### What you will do
• A. According to the article on caching Rust builds in Docker, how much did Docker BuildKit reduce the compile times?
• B. Reproduce the portion of the article on caching Rust builds in Docker that starts with "Combining rust-chef and" and goes on through "exact use case.".
┌─ Reading passage
Combining rust-chef and Docker BuildKit for easy dependency caching and faster build times
Properly caching downloaded cargo dependencies and building rust incrementally inside a docker environment can be a daunting task. There’s quite a bit of differing information across the web. Popular solutions like building a skeleton project with the needed Cargo.toml and rebuilding with the true source folder did not work for me. Cargo would happily download all my dependencies every time I tried rebuilding the docker image. To fix this, I used cargo-chef, a handy cargo extension for this exact use case.
There was one problem left though. Rebuilding the docker-image when using new dependencies still took forever. To fix this and a couple of smaller caching issues, I used Docker BuildKit, the new experimental Docker engine. Using this reduced my compile times from around 6 minutes to an average of 2. Remember to use the DOCKER_BUILDKIT=1
environment variable when building your image.
Here’s the Dockerfile I used:
# syntax=docker/dockerfile:experimental
# The above step enabled specific experimental syntax, namely the
# "--mount-type=cache parameter, a named cache volume managed by
# Docker BuildKit
FROM rust as planner
WORKDIR app
RUN cargo install cargo-chef
COPY . .
# Compute a recipe file out of Cargo.toml
RUN cargo chef prepare --recipe-path recipe.json
FROM rust as cacher
WORKDIR app
RUN cargo install cargo-chef
# Get the recipe file
COPY --from=planner /app/recipe.json recipe.json
# Cache dependencies
RUN --mount=type=cache,target=/usr/local/cargo/registry \
--mount=type=cache,target=/app/target \
cargo chef cook --release --recipe-path recipe.json
FROM rust as builder
WORKDIR app
COPY . .
# Copy built dependencies over cache
COPY --from=cacher /app/target target
# Copy cargo folder from cache. This includes the package registry and downloaded sources
COPY --from=cacher $CARGO_HOME $CARGO_HOME
# Build the binary
RUN --mount=type=cache,target=/usr/local/cargo/registry \
cargo build --release --bin binary
FROM rust as runtime
WORKDIR app
# Build the binary
COPY --from=builder /app/target/release/binary /usr/local/bin
ENTRYPOINT ["/usr/local/bin/service-serving-layer"]
Note the missing --mount=type=cache,target=/app/target
in the builder
step. This paramter creates a named cache volume which is managed by Docker BuildKit. cargo chef
creates a skeleton main.rs
file with an empty main function. If we were to cache the created target
folder, docker would skip
the cargo build
command and we would be left with an app that couldn’t do much.
└─
┌─ Extracted entries
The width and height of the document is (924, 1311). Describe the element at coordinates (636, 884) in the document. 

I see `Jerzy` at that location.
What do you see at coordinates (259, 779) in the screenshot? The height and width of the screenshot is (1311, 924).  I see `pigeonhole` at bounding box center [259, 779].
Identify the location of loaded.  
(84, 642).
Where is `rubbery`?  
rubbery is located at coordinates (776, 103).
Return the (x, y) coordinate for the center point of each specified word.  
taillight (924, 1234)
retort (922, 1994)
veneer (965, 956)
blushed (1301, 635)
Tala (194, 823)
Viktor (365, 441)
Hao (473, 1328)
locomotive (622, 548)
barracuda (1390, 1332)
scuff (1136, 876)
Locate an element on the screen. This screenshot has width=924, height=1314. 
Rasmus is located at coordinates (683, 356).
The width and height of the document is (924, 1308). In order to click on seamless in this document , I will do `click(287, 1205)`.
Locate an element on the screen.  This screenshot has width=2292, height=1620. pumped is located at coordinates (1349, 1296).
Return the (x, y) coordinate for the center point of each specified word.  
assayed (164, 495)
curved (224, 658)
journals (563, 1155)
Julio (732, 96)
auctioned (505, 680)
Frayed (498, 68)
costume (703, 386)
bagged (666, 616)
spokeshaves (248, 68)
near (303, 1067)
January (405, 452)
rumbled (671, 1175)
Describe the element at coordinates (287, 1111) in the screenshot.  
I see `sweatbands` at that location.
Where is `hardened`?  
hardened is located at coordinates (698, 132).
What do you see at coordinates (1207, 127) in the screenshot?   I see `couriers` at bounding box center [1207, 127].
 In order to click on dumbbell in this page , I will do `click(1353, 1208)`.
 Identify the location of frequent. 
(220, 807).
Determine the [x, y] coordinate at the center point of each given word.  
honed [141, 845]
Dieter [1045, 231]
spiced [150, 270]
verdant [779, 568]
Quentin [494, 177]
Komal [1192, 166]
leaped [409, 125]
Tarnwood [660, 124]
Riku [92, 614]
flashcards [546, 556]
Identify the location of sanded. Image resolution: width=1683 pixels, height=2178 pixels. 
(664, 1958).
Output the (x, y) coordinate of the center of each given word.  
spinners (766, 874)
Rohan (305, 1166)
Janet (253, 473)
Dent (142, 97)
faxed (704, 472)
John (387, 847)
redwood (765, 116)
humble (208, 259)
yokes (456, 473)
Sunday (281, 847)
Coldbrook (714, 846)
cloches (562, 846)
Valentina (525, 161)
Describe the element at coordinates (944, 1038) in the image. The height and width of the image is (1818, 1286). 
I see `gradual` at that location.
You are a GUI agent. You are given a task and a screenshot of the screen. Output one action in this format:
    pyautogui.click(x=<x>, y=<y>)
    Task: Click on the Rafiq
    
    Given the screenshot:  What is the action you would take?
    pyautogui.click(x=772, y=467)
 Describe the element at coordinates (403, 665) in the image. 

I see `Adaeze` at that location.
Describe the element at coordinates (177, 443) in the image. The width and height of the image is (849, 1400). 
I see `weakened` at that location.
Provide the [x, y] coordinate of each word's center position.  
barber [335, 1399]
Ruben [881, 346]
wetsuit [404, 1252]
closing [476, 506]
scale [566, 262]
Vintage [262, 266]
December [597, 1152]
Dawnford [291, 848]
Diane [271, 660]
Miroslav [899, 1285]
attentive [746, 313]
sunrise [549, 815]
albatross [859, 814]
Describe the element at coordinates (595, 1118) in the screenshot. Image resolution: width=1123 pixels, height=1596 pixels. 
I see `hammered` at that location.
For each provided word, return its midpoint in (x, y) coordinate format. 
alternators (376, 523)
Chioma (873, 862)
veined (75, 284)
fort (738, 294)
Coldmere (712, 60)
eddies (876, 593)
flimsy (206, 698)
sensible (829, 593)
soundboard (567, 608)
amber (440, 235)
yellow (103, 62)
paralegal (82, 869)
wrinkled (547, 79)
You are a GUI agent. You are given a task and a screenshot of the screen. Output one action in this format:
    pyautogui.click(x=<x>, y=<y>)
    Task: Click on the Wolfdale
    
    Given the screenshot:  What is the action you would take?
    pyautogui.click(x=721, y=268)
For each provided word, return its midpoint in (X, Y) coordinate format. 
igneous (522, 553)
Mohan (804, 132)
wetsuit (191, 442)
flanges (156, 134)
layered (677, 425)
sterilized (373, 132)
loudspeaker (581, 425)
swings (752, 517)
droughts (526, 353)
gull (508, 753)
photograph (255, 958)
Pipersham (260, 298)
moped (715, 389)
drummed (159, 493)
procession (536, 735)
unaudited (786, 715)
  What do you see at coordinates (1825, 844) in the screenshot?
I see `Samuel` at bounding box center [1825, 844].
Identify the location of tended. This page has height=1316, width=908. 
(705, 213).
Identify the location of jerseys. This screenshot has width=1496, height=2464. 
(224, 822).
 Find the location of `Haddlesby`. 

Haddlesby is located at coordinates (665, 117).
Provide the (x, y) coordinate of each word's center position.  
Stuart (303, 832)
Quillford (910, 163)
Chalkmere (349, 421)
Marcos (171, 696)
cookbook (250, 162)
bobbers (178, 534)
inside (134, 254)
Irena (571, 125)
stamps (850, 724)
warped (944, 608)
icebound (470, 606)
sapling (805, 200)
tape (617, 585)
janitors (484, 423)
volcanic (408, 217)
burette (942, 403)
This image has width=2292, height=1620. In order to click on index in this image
└─
### Answers provided
• A. From around 6 minutes to an average of 2.

• B.
Combining rust-chef and Docker BuildKit for easy dependency caching and faster build times
Properly caching downloaded cargo dependencies and building rust incrementally inside a docker environment can be a daunting task. There’s quite a bit of differing information across the web. Popular solutions like building a skeleton project with the needed Cargo.toml and rebuilding with the true source folder did not work for me. Cargo would happily download all my dependencies every time I tried rebuilding the docker image. To fix this, I used cargo-chef, a handy cargo extension for this exact use case.